Buscas en los libros la respuesta a todas tus preguntas, cuando la respuesta está delante de tus narices.

—¿Qué quieres decir?

Ella esbozó una cómplice sonrisa y tomando su mano diestra dijo:

—¡Yo soy la reencarnación de tus pesadillas! Has creado un mundo irracional a tu alrededor, en el que follabas en el estanque de la fuente del Ángel Caído.

—¿Cómo sabes tú eso?

—No importa, salgamos de aquí, vayamos a tu estupenda buhardilla y hazme gozar... ¡estoy caprichosa!

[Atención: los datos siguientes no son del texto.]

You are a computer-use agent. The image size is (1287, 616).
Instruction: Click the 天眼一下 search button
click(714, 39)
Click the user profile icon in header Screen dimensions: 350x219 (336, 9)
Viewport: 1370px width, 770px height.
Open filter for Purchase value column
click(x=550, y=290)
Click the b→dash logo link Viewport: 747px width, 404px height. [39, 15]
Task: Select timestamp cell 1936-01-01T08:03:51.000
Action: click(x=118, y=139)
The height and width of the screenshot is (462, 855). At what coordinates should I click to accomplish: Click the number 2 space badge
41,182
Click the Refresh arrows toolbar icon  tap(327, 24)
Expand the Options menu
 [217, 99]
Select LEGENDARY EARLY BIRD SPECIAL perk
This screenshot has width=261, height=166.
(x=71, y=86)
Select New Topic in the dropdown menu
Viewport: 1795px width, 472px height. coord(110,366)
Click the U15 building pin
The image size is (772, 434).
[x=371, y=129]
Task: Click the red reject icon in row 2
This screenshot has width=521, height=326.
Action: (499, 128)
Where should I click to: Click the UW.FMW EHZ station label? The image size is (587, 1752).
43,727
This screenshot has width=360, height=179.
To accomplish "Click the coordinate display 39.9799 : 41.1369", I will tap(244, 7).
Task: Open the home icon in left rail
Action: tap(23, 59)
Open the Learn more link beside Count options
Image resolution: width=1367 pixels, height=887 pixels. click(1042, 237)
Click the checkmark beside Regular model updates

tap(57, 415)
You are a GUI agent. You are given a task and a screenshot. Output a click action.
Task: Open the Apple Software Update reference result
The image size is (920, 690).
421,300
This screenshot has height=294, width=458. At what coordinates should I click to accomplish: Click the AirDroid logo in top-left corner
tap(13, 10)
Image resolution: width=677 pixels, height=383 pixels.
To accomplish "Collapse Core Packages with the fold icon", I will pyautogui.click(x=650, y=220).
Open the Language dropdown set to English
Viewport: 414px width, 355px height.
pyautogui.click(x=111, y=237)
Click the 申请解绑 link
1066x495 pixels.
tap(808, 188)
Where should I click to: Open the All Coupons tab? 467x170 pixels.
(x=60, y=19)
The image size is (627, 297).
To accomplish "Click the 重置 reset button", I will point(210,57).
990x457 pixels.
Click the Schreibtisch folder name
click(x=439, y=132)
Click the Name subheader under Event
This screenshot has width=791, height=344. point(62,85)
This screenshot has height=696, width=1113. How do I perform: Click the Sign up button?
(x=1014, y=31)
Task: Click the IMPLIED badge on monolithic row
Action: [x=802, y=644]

Caminaron indiferentes hacia casa. Mamadou comprobó la noche de luna llena en todo su esplendor, no le dio demasiada importancia, (casi siempre que algo extraño sucedía, la luna aparecía llena e impoluta).

Ya en casa, la muchacha preguntó si había algo de beber.

—Sí, creo que aún quedan algunas cervezas.

—Está bien... ¿puedes traerlas mientras yo construyo algo para ti?

Mamadou fue a buscar las cervezas; al llegar al salón, comprobó que un peculiar artefacto colgaba del techo. Giraba incesante y caprichoso empujado por el hilo de viento que entraba por una de las ventanas.

—¡Es precioso!... ¿qué es? —preguntó satisfecho Mamadou.